Judge Reinstates Contribution Limits on Political Parties

No political party committees have made contributions over either limit in the nine days since the previous ruling

By MATT VOLZ, Associated Press

HELENA — A judge reinstated voter-approved limits on the amount of cash Montana political parties can give to candidates on Thursday, nine days after he struck down those limits as unconstitutionally low and less than two weeks before Montana’s primary elections.

U.S. District Judge Charles Lovell ruled last week that the low campaign contribution limits for political parties, individuals and political committees set by a voter-approved initiative in 1994 restricted speech and did not allow candidates to effectively campaign. As a result, state officials re-imposed the higher limits that were in place for individuals and political committees before 1994.

However, the pre-1994 limits on political parties were lower than those approved by voters that year. Enforcing those lower limits would worsen the situation for the political parties that challenged the caps and put the state in the position of enforcing another unconstitutional law, the judge wrote in his order.

“The public’s interest lies in having First Amendment protections honored,” Lovell wrote. “While neither the pre-1994 political party limits nor the political party limits declared unconstitutional by the undersigned last week fully comport with those protections, the higher, later limit certainly comes closer to doing so.”

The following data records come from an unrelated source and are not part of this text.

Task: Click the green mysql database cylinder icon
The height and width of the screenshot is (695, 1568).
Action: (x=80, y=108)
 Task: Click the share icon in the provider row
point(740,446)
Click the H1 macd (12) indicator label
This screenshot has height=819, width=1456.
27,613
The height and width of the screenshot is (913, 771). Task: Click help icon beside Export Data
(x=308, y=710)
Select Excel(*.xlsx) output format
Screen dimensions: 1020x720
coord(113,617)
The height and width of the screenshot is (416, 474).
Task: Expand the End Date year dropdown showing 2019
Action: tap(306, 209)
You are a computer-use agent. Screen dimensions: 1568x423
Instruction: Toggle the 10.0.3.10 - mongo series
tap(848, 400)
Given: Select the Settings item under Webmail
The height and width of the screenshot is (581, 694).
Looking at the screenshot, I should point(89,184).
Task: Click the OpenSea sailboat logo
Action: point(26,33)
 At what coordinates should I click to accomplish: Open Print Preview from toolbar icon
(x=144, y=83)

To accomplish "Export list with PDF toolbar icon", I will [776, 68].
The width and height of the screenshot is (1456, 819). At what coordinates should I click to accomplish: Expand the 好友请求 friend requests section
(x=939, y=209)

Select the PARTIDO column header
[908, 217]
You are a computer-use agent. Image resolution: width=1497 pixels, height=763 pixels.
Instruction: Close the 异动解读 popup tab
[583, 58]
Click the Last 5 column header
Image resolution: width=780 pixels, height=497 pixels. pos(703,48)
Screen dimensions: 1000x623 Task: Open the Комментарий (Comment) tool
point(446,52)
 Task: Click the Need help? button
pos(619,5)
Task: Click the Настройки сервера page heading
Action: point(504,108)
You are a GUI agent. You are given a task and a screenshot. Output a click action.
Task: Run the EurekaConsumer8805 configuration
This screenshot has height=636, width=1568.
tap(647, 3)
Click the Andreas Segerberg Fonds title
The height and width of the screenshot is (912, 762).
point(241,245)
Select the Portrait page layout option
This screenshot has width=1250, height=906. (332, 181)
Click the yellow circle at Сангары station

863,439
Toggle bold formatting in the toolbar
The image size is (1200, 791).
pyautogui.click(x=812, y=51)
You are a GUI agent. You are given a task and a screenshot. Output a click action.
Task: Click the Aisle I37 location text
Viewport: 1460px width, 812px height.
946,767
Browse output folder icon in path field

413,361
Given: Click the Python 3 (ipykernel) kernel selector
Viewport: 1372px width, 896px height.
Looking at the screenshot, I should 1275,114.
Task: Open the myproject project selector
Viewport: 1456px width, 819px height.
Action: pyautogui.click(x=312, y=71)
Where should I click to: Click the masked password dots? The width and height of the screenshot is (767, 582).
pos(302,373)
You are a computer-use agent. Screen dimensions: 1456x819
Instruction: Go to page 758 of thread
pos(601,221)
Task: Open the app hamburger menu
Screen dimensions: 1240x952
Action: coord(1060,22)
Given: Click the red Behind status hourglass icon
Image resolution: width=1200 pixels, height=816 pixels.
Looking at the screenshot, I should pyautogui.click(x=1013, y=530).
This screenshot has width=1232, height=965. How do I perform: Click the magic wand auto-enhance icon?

The ruling means the maximum political parties and county party central committees can donate will continue to range from $850 to state House candidates to $23,350 to gubernatorial candidates per election. Before the 1994 initiative, the political party limits ranged from $300 to $8,000.

Commissioner of Political Practices Jonathan Motl previously said that he could not impose the lower, pre-1994 limits. Attorneys for the state who requested the partial stay of Lovell’s ruling said with neither limit imposed, political parties could exploit the loophole to give unlimited amounts of cash to candidates.

“I’m grateful for the order,” Motl said. “It adds stability to the 2016 elections.”

No political party committees have made contributions over either limit in the nine days between Lovell’s two orders, Motl said.

The political parties, committees, individuals and businesses who sued to invalidate the contribution limits had opposed the state’s request to stay Lovell’s ruling for political parties. Their attorney, Anita Milanovich, said Thursday that she understood why Lovell chose to impose the higher limits rather than the lower limits.

“If the commissioner still wants to stand by his position that he doesn’t want to enforce either limit, he is free to do that and our clients wouldn’t object,” Milanovich said.

Lovell’s stay is in effect while the state appeals his ruling to the 9th U.S. Circuit Court of Appeals.